Toronto Star

Boston bomber found guilty of all charges

Dzhokhar Tsarnaev, 21, faces 17 counts punishable by death after deadly attack in 2013

- DENISE LAVOIE

BOSTON— Dzhokhar Tsarnaev was convicted on all charges Wednesday in the Boston Marathon bombing by a federal jury in the United States that now must decide whether the 21-year-old former college student should be executed.

Tsarnaev folded his arms, fidgeted and looked down at the defence table as he listened to one guilty verdict after another on all 30 counts against him, including conspiracy and deadly use of a weapon of mass destructio­n. Seventeen of those counts are punishable by death.

The verdict — reached after a day and a half of deliberati­ons — was practicall­y a foregone conclusion, given his lawyer’s startling admission at the trial’s outset that Tsarnaev carried out the terror attack with his now-dead older brother, Tamerlan.

The two shrapnel-packed pressure-cooker bombs that exploded near the finish line on April 15, 2013, killed three spectators and wounded more than 260 other people, turning the traditiona­lly celebrator­y home stretch of the world-famous race into a scene of carnage and putting the city on edge for days.

Tsarnaev was found responsibl­e not only for those deaths but for the killing of a Massachuse­tts Institute of Technology police officer, who was gunned down days later.

In the trial’s next phase, which could begin as early as Monday, the jury will hear evidence on whether Tsarnaev should get the death penalty or spend the rest of his life in prison.

In a bid to save him from a death sentence, defence lawyer Judy Clarke has argued that Tsarnaev, then19, fell under the influence of his radicalize­d brother.

“If not for Tamerlan, it would not have happened,” Clarke told the jury during closing arguments.

Prosecutor­s, however, portrayed the brothers — ethnic Chechens who moved to the United States from Russia more than a decade ago — as full partners in a cold-blooded plan to punish the U.S. for its wars in Muslim countries.

Tamerlan, 26, died when he was shot by police and run over by his brother during a chaotic getaway attempt days after the bombing.

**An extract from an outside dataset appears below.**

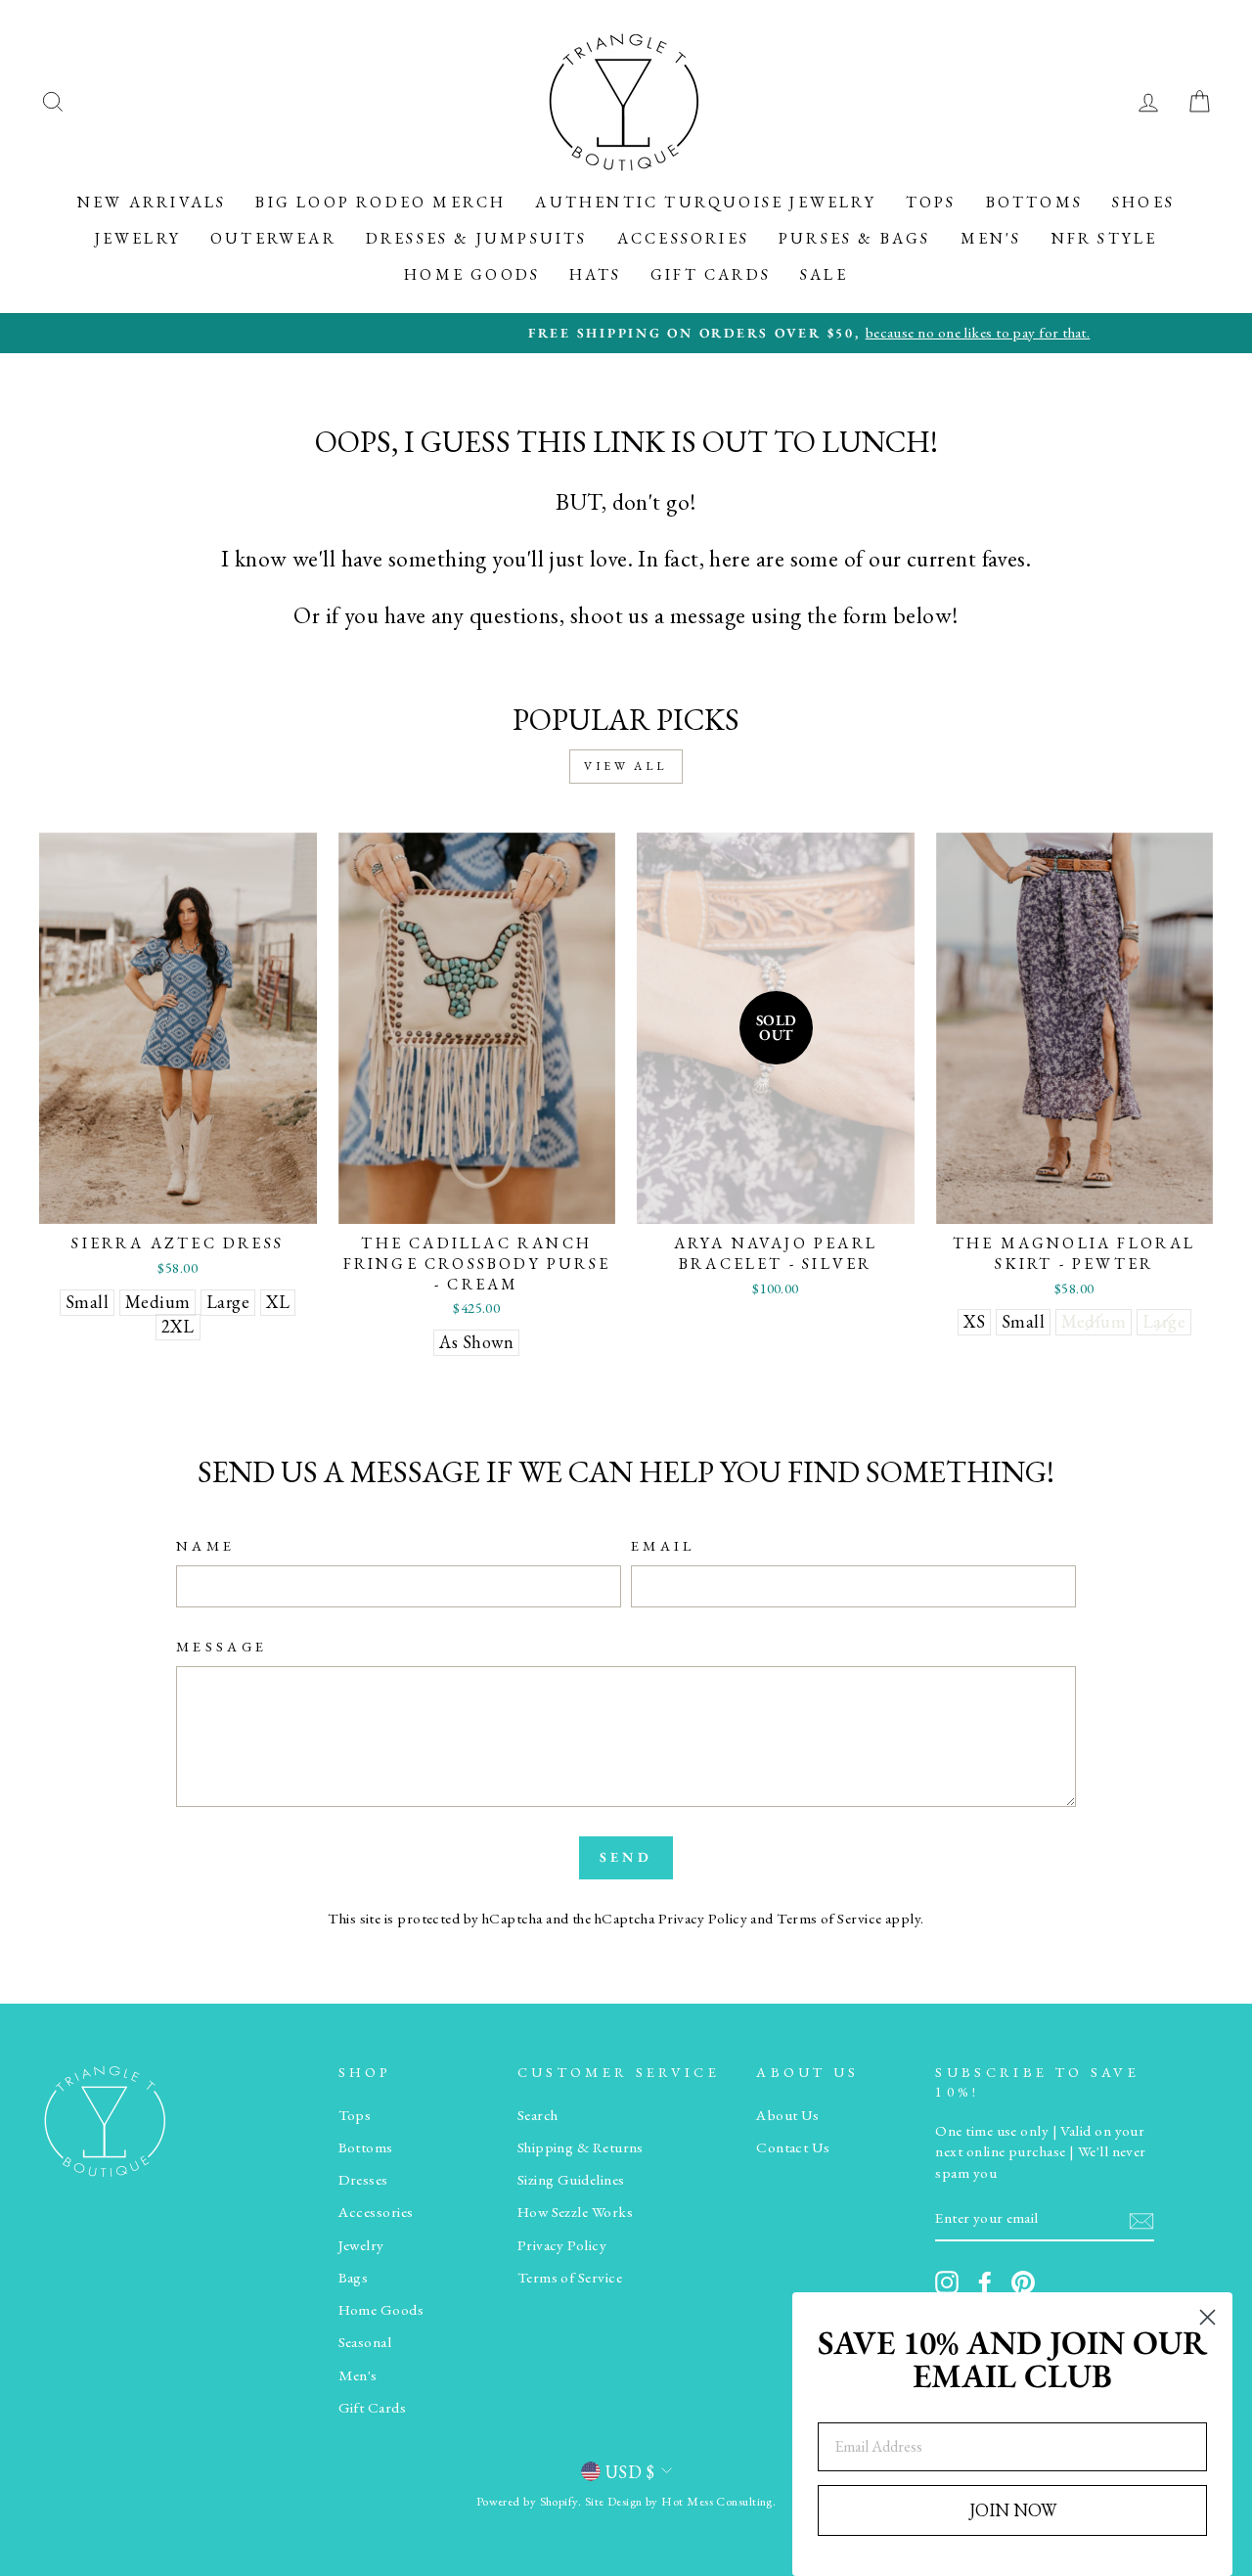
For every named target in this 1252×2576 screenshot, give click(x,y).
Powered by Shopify (527, 2501)
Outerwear (273, 238)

The government called 92 witnesses over 15 days, painting a hellish scene of torn-off limbs, blood-spattered pavement, ghastly screams and the smell of sulphur and burned hair.

Survivors gave heartbreak­ing testimony about losing legs in the blasts or watching people die. The father of 8-year-old Martin Richard described making the agonizing decision to leave his mortally wounded son so he could get help for their 6-year-old daughter, whose leg had been blown off.

In the courtroom Wednesday, Denise Richard, the boy’s mother, wiped tears from her face after the verdict. The boy’s father, Bill Richard, embraced one of the prosecutor­s.

The others killed in the bombing were Lingzi Lu, a 23-year-old Chinese graduate student, and Krystle Campbell, a 29-year-old restaurant manager.

Some of the most damning evidence included video showing Tsarnaev planting a backpack containing one of the bombs near where the 8-year-old boy was standing, and incriminat­ing statements scrawled inside the dry-docked boat where he was captured, wounded and bleeding, days after the tragedy.

“Stop killing our innocent people and we will stop,” he wrote.